Crash mortel de l'émission Dropped: Procès pour quatre personnes et la société de production
information fournie par AFP 22/05/2026 à 18:19

Hommage le 11 mars 2017 à Paris aux victimes du crash d'hélicoptères lors du tournage d'une émission en Argentine: La navigatrice Florence Arthaud, le boxeur Alexis Vastine et la nageuse Camille Muffat avaient péri dans cet accident,en 2015 ( AFP / BERTRAND GUAY )

Plus de onze ans après les dix morts dans un crash d'hélicoptères lors du tournage de l'émission Dropped en Argentine, quatre personnes et la société de production, en tant que personne morale, seront jugées en correctionnelle pour homicides involontaires.

Trois des producteurs de l'époque et un responsable de sécurité sont convoqués devant le tribunal correctionnel de Paris, à une date qui n'est pas encore fixée, a appris l'AFP vendredi de sources proches du dossier.

Parmi les victimes figuraient notamment trois sportifs français de haut niveau, la navigatrice Florence Arthaud, le boxeur Alexis Vastine et la nageuse Camille Muffat. Cinq membres français de la production et deux pilotes argentins avaient également été tués.

Hubert Arthaud, frère de celle qu'on surnommait "la petite fiancée de l'Atlantique", se réjouit auprès de l'AFP qu'il n'y ait pas qu'une personne morale renvoyée en correctionnelle, mais aussi des personnes physiques.

"C'est tout à fait normal, parce que derrière une société, il y a des personnes physiques qui ont pris la décision de faire passer la sécurité au deuxième plan", déplore-t-il. "Le premier plan, c'était le coût financier, faire des économies", dénonce M. Arthaud, qui fustige un "amateurisme" et "une chasse à l'image, en voulant faire voler deux hélicoptères en tandem".

M. Arthaud avance que le procès pourrait se tenir "au premier semestre 2027".

- "Sécurité bradée" -

La famille d'Alexis Vastine "sait depuis longtemps qu'ALP a gravement négligé la sécurité sur le tournage de Dropped, que la sécurité a été bradée pour réduire les coûts de production du programme", abonde pour l'AFP Me Benjamin Sarfati, conseil des proches du boxeur.

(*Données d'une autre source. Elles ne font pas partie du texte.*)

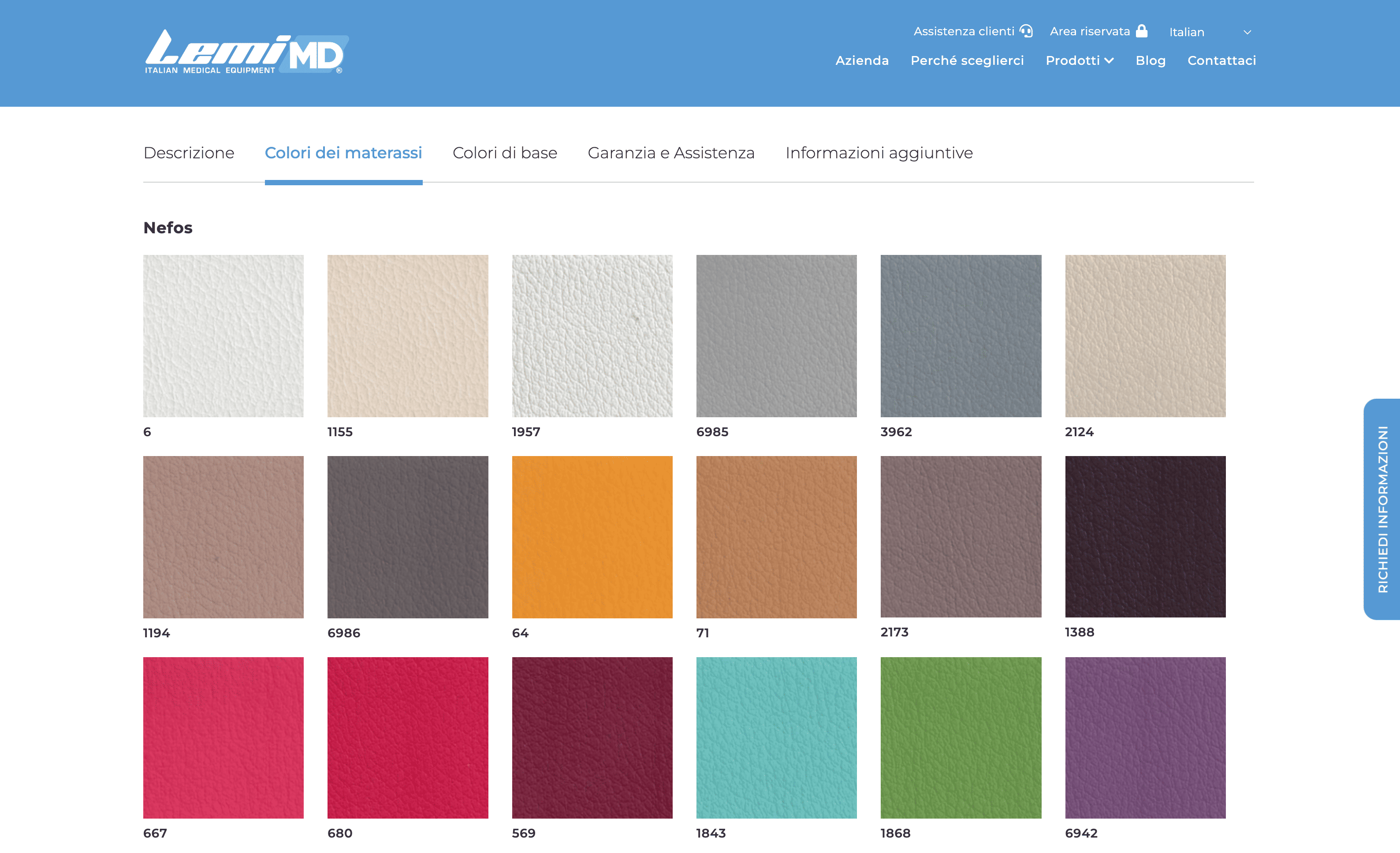Show the Informazioni aggiuntive tab
The image size is (1400, 853).
[879, 153]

"Mais c'est important de lire aujourd'hui dans l'ordonnance de renvoi que les trois juges d'instruction qui ont épluché les pièces du dossier pendant des années partagent cette analyse", développe l'avocat. "Et nous avons hâte que les responsables comparaissent enfin devant le tribunal correctionnel", insiste-t-il.

Cette ordonnance de renvoi en correctionnelle "acte l'absence de contrôle et de surveillance d'ALP (société de production) et de ses dirigeants sur le choix des pilotes, la nature du vol - particulièrement dangereux et totalement improvisé - et l'incompétence de la société censée assurer la sécurité du tournage", brosse pour l'AFP Me Solenn Le Tutour, avocate de familles de victimes.

"C'est une longue page d'investigations qui se tourne pour les familles qui vont enfin pouvoir faire toute la lumière sur les causes du décès de leurs proches", souligne cette avocate.

Le 9 mars 2015, le tournage de Dropped, jeu d'aventures prévu pour diffusion l'été suivant sur TF1, avait tourné au drame: deux hélicoptères Ecureuil étaient entrés en collision en plein vol avant de s'écraser, dans la province argentine de la Rioja.

- Basse altitude -

L'accident avait eu lieu au départ de ce vol rapproché à basse altitude, visant à ce que le cameraman d'un appareil filme l'autre. Les candidats, eux, devaient être largués dans des zones isolées, puis avaient 72 heures pour retrouver la civilisation.

Les mis en cause sont renvoyés en correctionnelle pour la validation d'un budget alloué aux moyens aériens au détriment de la sécurité ou encore la sélection des hélicoptères et des pilotes sur des critères ne correspondant pas aux besoins effectifs, selon des éléments dont l'AFP a eu connaissance.

Il est aussi reproché au responsable de la sécurité de ne pas avoir vérifié si les deux pilotes avaient déjà volé ensemble, entre autres.

"Les équipes d'ALP (société de production) demeurent bouleversées par ce drame. Si elles respectent et comprennent la douleur des familles, elles restent déterminées à démontrer que tous les moyens matériels et humains ont été mis en place pour assurer la sécurité du tournage", commentent auprès de l'AFP Mes Mathias Chichportich et Clara Gérard Rodriguez, avocats de la production.

Pour ces conseils, ce renvoi en correctionnelle "signifie que les magistrats estiment nécessaire la tenue d'un procès, mais en aucun cas une quelconque déclaration de culpabilité".